Change the Regulations.
The Contaminated Sites Regulation is not perfect, and bureaucrats in the Land Remediation Section of the Ministry of Environment would be the first to acknowledge that. It is a complex piece of regulation, first developed (believe it or not) to provide standards for the remediation of the old Expo86 site. The regulation came to force in 1996, and has been constantly evolving, both to increase protection of human health and the environment, and to make for a more efficient application of the regulations.
I already mentioned two issues that lead to empty former gas stations: the inability to “sell the liability” along with the contaminated land, and the lack of a requirement to clean up a contaminated site in a timely manner. Both of these could be changed tomorrow (well, after the election I suppose) with a signature from the Minister, but both would have unintended consequences that are probably best avoided.
The first is obvious. Separating the liability for contamination from the person responsible for it violates one of the fundamental principles of modern environmental legislation: the “polluter pays” principle. With no threat of being held responsible for contaminating lands, there is little incentive for property owners to take preventative action to avoid polluting it. After several years of irresponsible land management, the owner could effectively avoid cleaning up by selling the land (and the liability) to a numbered company on the Caymans, who will dissolve the day after, leaving no-one owning the land. Abandoned sites like this ultimately become the property (and responsibility) of the Province, and they have better things to do with your money than running around cleaning up other people’s contamination.

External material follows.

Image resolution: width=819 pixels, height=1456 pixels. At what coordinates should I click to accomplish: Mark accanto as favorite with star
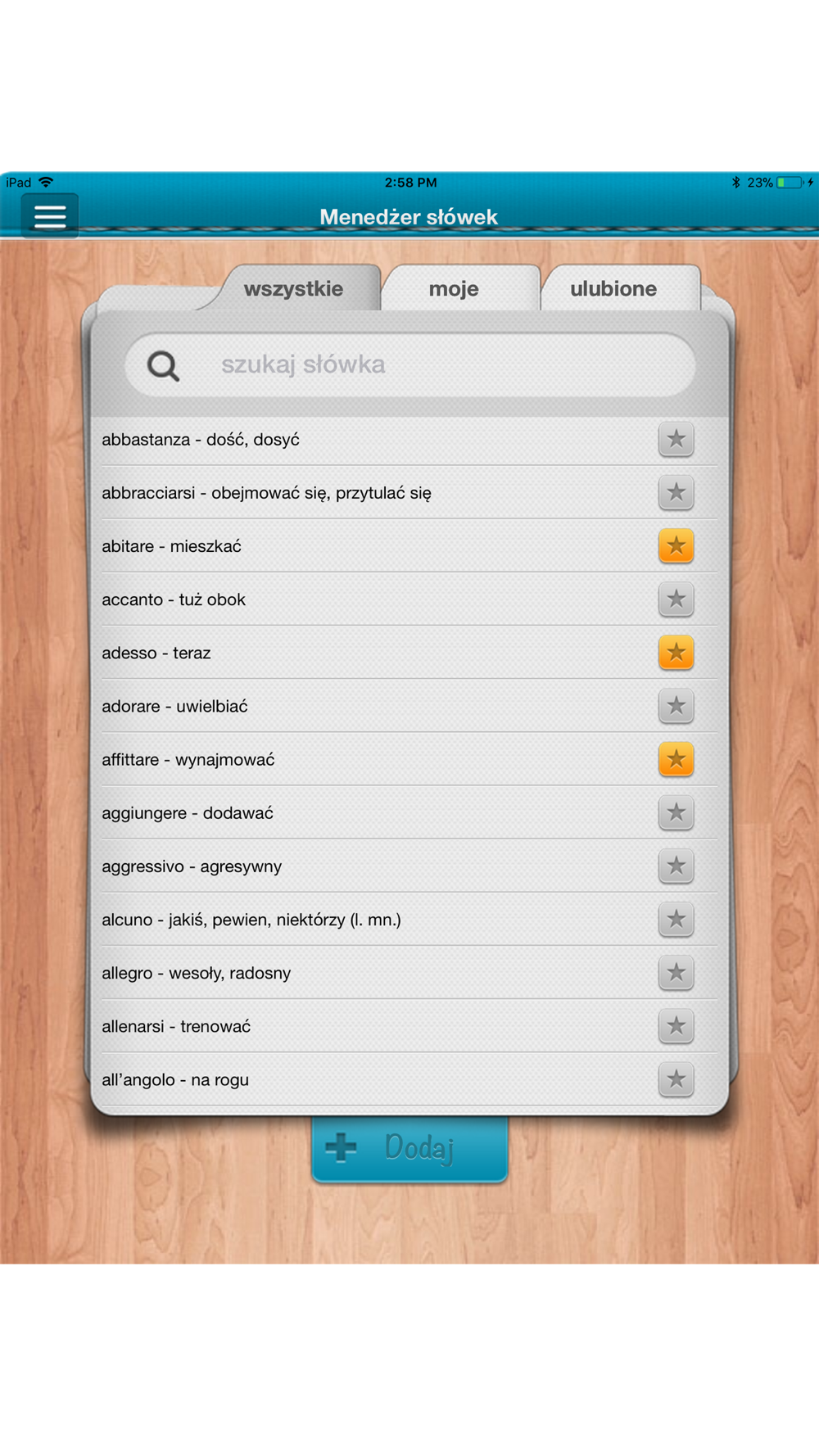coord(676,599)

As for the second, there already is a provision in the EMA to “order” a property owner to clean up their site, but in the wording of the Act there has to be a compelling reason for the Director to do this. In essence, the government isn’t all that interested in marching onto your land and telling you what to do with it- unless it is causing other people environmental problems. If there is a human health or environmental risk identified on your site, the Ministry can order you to remedy it. If your property is just sitting fallow, it is way outside of the jurisdiction of the Ministry of Environment to force you to make it productive.
Use Municipal Powers.
The problem here is that Municipalities actually have very limited powers under the Local Government Act. Forcing someone to clean up a contaminated site is not one of those powers. However, Cities can make decisions and Bylaws regarding land use, and they can charge property taxes.

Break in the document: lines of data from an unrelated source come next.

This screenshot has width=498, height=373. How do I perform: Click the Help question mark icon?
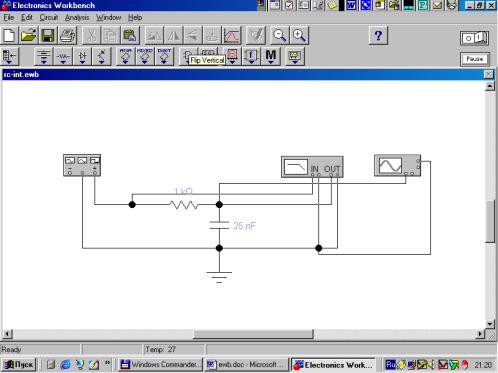(378, 35)
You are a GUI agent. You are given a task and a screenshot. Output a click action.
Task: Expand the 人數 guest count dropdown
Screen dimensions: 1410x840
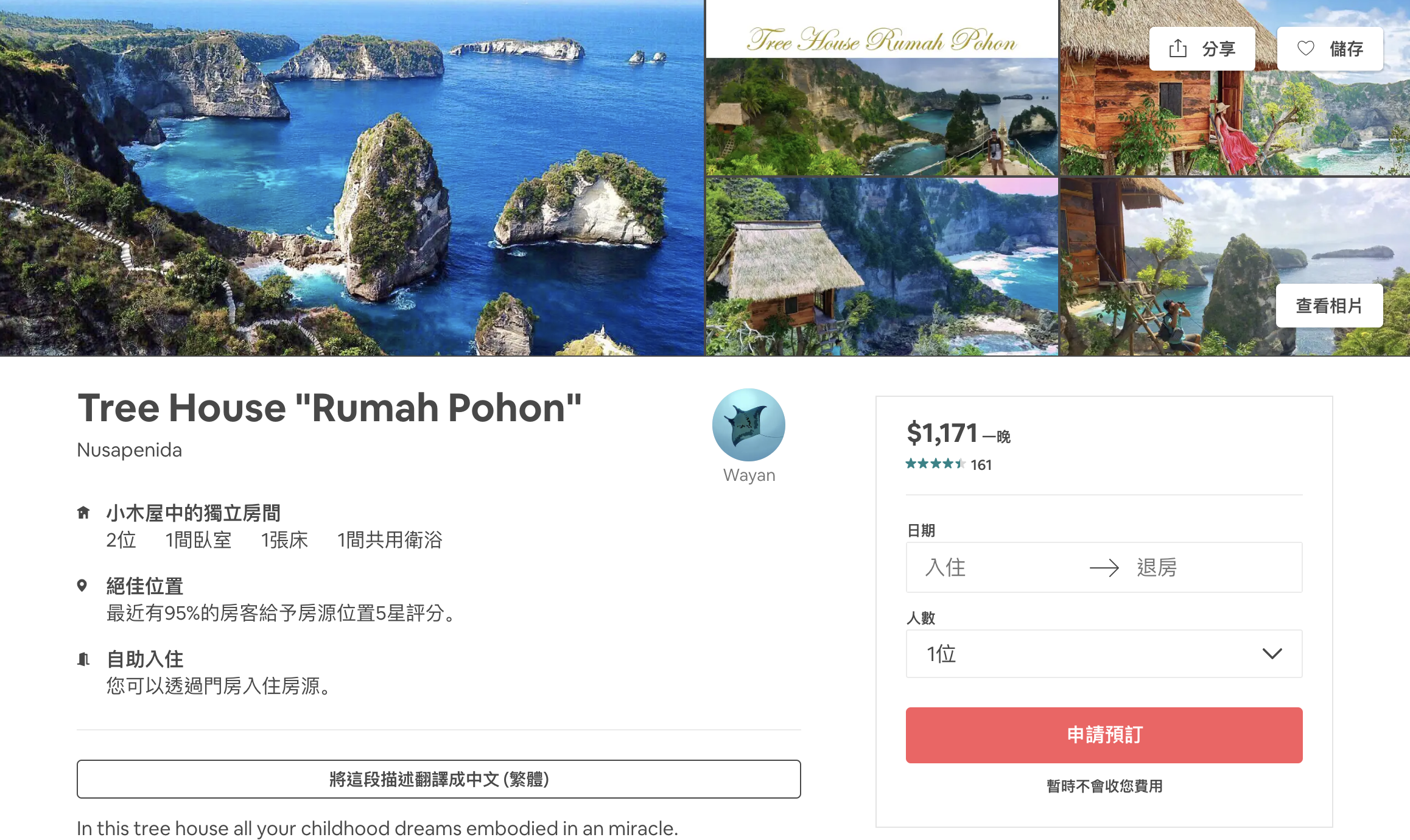(1104, 654)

In theory (and at this point, I need to make it really clear that I am a geoscientist, not a lawyer!) a Municipality could, through an amendment to the OCP, create a property class relating to gas stations and other potentially-contaminating businesses (we don’t do coal gasification much anymore, but drycleaners, metal galvanizers, and a few other industries are culprits that were historically as bad as gas stations, if not as plentiful). They could then apply a special property tax Bylaw on these properties if they are decommissioned. Note, they would probably lose in court if they tried to apply it only to the property at the corner of XXX and YYY, but if they made a broad enough category that applied to a type of landuse as opposed to a single lot, it would probably stick.
The goal here is not to be punitive (no elected official wants to be called Anti-Business), but to subtly change the business case so the “do nothing” option was no longer the most logical one for the property owner. The City could reinforce this by giving a 5-year exception from the extra tax (which should give adequate time for any investigation and remediation to a motivated landowner) if the company develops a Remedial Action Plan accepted by the Ministry of Environment, and sticks to the timelines of that plan. Or the City could keep the extra taxes in trust instead of adding them to revenue, and allow the property owner to apply them to the cost of remediation once the site is cleaned up. The cost to the City of either of these actions would, in the long run, be returned to the City in the increased land value created.

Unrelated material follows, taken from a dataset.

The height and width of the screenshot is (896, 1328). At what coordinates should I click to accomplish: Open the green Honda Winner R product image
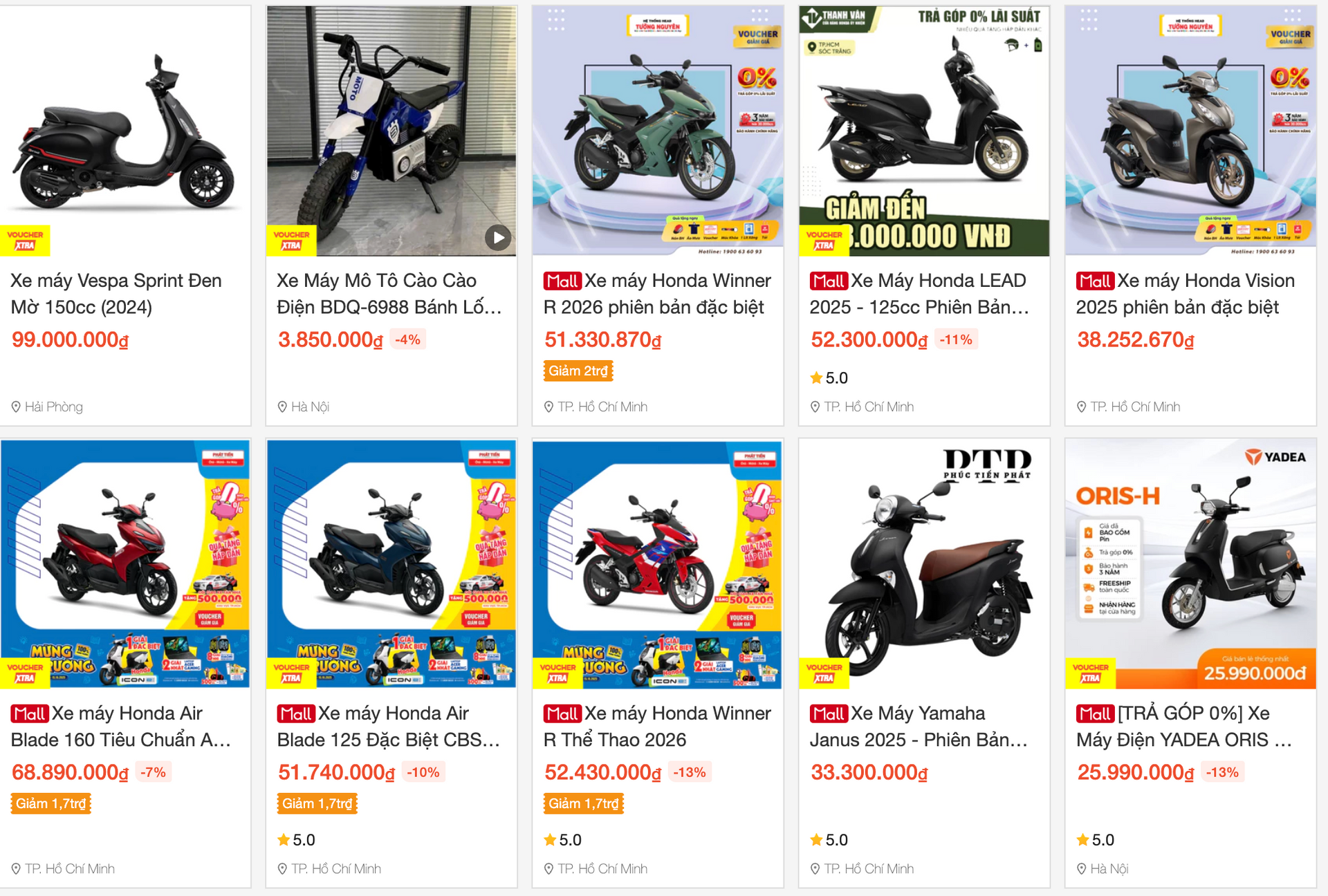pos(658,131)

The upside of this would be incentive given to the property owner to make the site whole, while the City sees a piece of land put back into tax-generating productivity much sooner. The downside is that the owners of contaminated sites are likely to view this as a “tax-grab”, and it may significantly dis-incentivise the renewal of old buildings. Remember from Part 1, this whole process started when a property owner applied for a Permit to demolish, rezone, or develop a piece of land. If that permit application never happens, a capital-letter Contaminated Site is never identified. The only thing potentially worse for an urban area than weed-filled white pipe farms is the same number of derelict buildings where owners are afraid to knock them down.
Think outside the box
There may be other, more creative solutions to this problem that don’t actually involve cleaning the sites up. It has proven possible to actually use those vacant lots and make them part of the living neighbourhood without replacing the buildings.
The most commonly cited example of this is the Davie Village Community Garden. You have probably walked by this site at Davie and Burrard in Vancouver, one of the busiest intersections on the Downtown Peninsula. This used to be a gas station, and there were some significant challenges related to the remediation of the site.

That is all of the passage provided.